Adding new opcodes would be a bit harder, depending on how complex they are. You would have to do something like this:

Add the correct entry to tables/dispatch_tables.txt
Add the bitwise layout of the opcode to tables/opcode_bits.txt
Add the format of the command to tables/asm_format.txt and tables/field_format.txt
If the new opcode introduces new fields or a new interpretation of those fields, new field_xxx and getxxx functions will have to be added. See field_m and getbroff in disasm/c/mipsdis.c for details.

Getting Started

To get the source and run it:

git clone https://github.com/loadzero/mipsdis.git && cd mipsdis
./configure.sh
make
make test

The configure script will check for these dependencies:

make
ruby
nodejs (optional)

nodejs is an optional dependency that is used only to test the auto-generated Javascript code. If it is not found, then that test is skipped. I did not really feel like adding it as a hard dependency.

I have tested on OSX 10.11.6 and Ubuntu 16.04. Other unix variants are likely to work with minimal or no changes.

The code is tested by running test/input.txt through each disassembler and ensuring that test/expected.txt is the result.

The test input was generated by a fuzzer script that uses tables/opcode_bits.txt and tables/dispatch_tables.txt to generate test cases.

The expected output was generated by running the test input through objdump and filtering the output slightly to match the style used by mipsdis.

References

Apart from this post, there are a few other bits and pieces of documentation that are worth looking at.
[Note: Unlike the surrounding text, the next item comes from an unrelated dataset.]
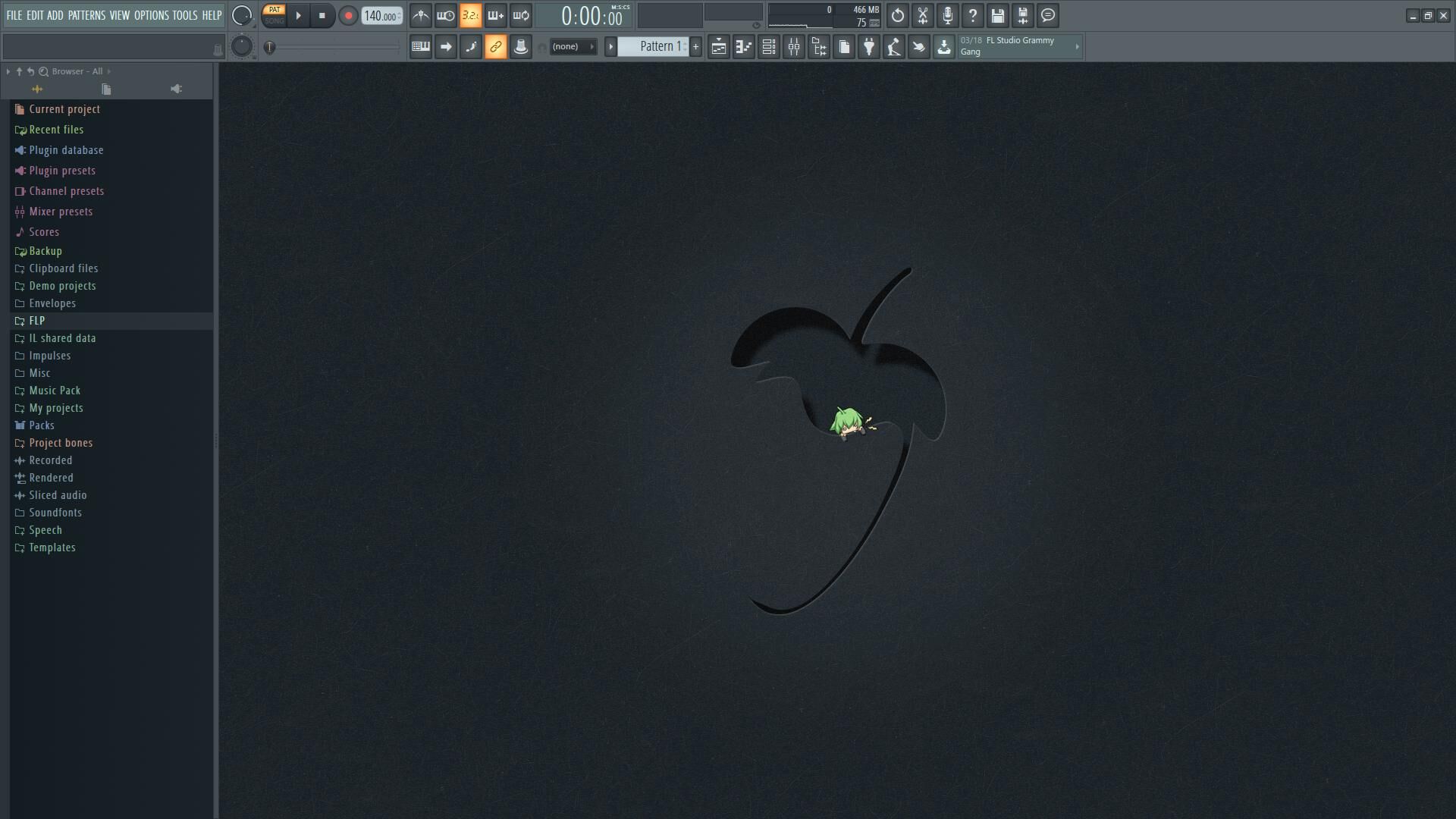
Task: Open the Mixer window
Action: [794, 47]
There is an outline of the code here that contains a summary of each module. The modules are listed in topological order.

Each file in the project has (or should have) a blurb at the top that contains a verbose description of what it is and why it is present. If necessary, the blurb contains cross references to other related files.
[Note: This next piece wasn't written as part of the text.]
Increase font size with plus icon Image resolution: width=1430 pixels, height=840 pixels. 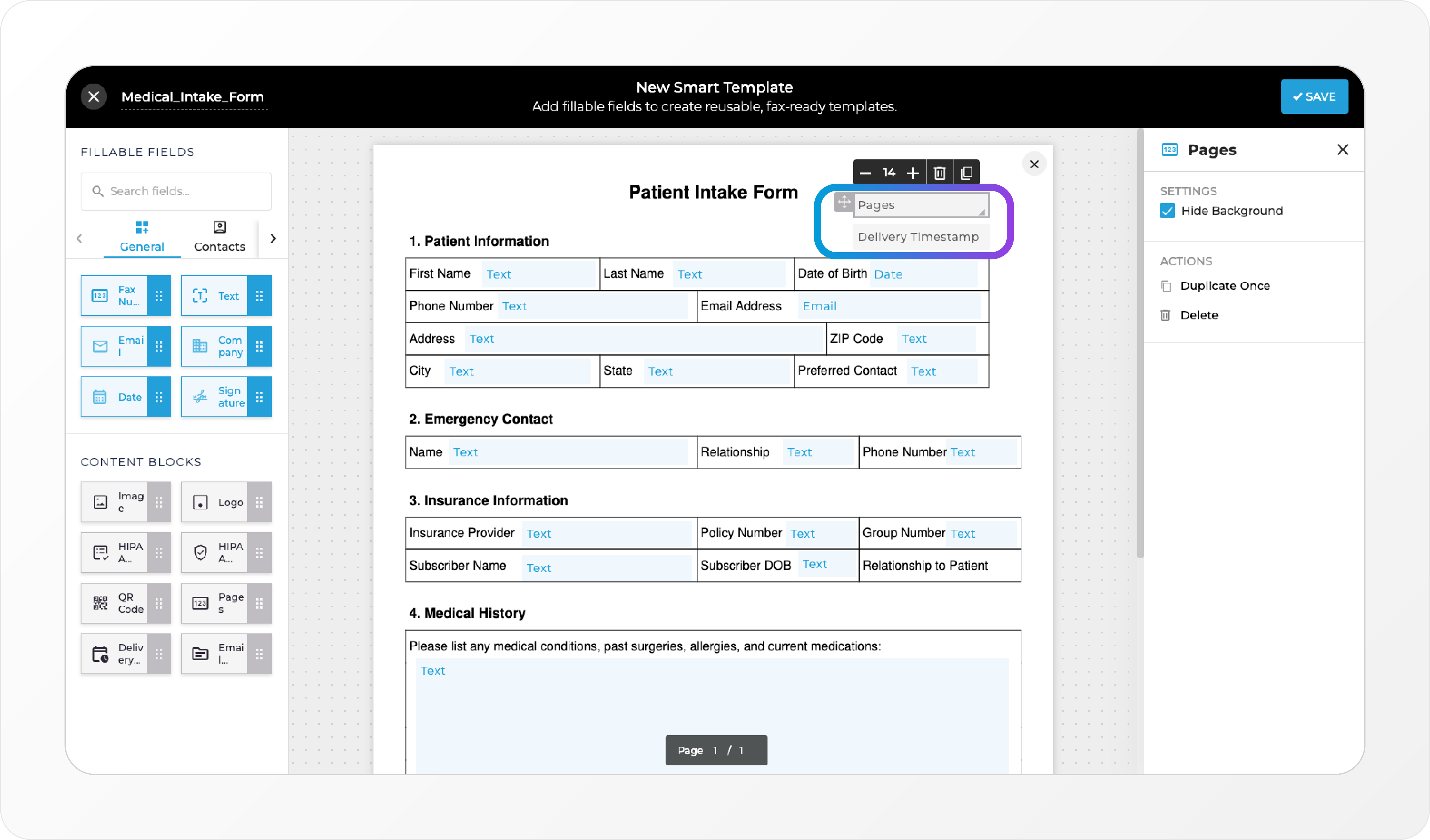click(912, 173)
There is some more documentation on the code generation, as well as a static copy of the auto-generated code, inside the docs/ directory.

See docs/cgen.md for the C version.
See docs/jsgen.md for the Javascript version.
See docs/rbgen.md for the Ruby version.

I found the following references very useful:

Thanks

I would like to thank Awal, paul_t and other reviewers for the valuable feedback that they provided.